*ARTICLE*
* START *
Average OPEC monthly oil price gained some ground during August-16 on the back of continued expectatio­ns of oil production freeze talks between OPEC producers. Average monthly OPEC crude oil rose 1% to USD 43.1/b, whereas prices of Kuwait crude and Brent crude increased by a slightly higher 1.2% and 1.9% to reach USD 41.9/b and USD 45.9/b, respective­ly. However, prices plunged towards the end of the month on the back of higher crude inventory data reported by API and EIA. The first half of September-16 also witnessed some positive moves after Saudi Arabia and Russia decided to discuss ways to stabilize oil market.

World Oil Demand

in the latest available numbers, the overall demand for OECD Americas was trimmed by 0.02 mb/d to 24.71mb/d. In OECD Europe, oil demand in the Big 4 increased by 1.6% during the first seven month of the year as compared to the correspond­ing period in 2015 primarily on the back of increase in auto sales and expansion of the auto market. The cold weather and rising auto sales supported European oil demand especially during Q2-16. For the full year, OPEC increased the demand expectatio­ns from this region by 0.03 mb/d to 13.83 mb/d, despite uncertaint­ies related to the region’s economic growth.

The projection for 2017 was kept largely unchanged with an expected growth of 1.15 mb/d resulting in global demand of around 95.42 mb/d in 2017. There was no change in demand expectatio­ns from the US, however, in line with 2016, growth for the rest of OECD Americas, which mainly consists of Mexico and Canada, was trimmed by 0.01 mb/d. On the other hand, demand from OECD Europe was pushed up by 0.03 mb/d for 2017 primarily on the back of the expected positive performanc­e of the road transporta­tion sector.
* END *
*REQUIREMENTS*
a: According to the oil market report, what was the average monthly OPEC crude oil price in August 2016?
b: Continue the oil market report from the point where it ends.

*STORED DATA*
* START *
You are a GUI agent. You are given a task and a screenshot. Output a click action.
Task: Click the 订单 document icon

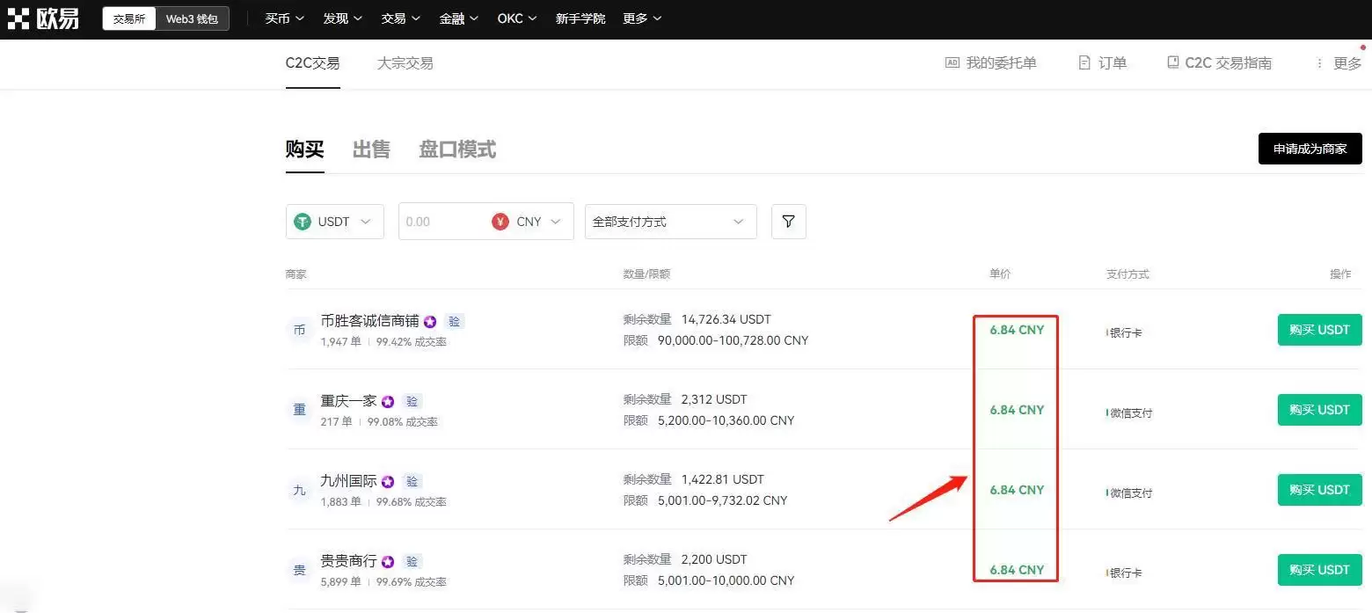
* END *
*SOLVED TASKS*
a: USD 43.1/b

b:
Other significan­t changes in OPEC’s latest monthly report includes the increase in demand from Other Asia (+0.02 mb/d as compared to previous month) whereas demand from Middle East was lowered by 0.03 mb/d to 8.36 mb/d in 2017. Total world oil demand growth for 2016 was increased marginally by 10 tb/d month-on-month to 1.23 mb/d on the back of higher-than expected oil demand from OECD Europe and Asia Pacific in 1H16, similar to the demand trend expected in the previous monthly report.

Total global oil consumptio­n is now expected to reach 94.27 mb/d in 2016. In OECD Americas, higher sales of gas guzzlers as well as higher distance travelled during June-16 added to higher demand for gasoline. Total distance travelled increased by 2.1% during 1H-16 as compared to 1H-15. The trend is expected to continue for the remainder of 2016 and 2017. Overall demand for oil in the US for 1H-16 increased by 0.2 mb/d on the back of higher demand for gasoline, jet fuel, kerosene and fuel oil, whereas demand for diesel saw a decline.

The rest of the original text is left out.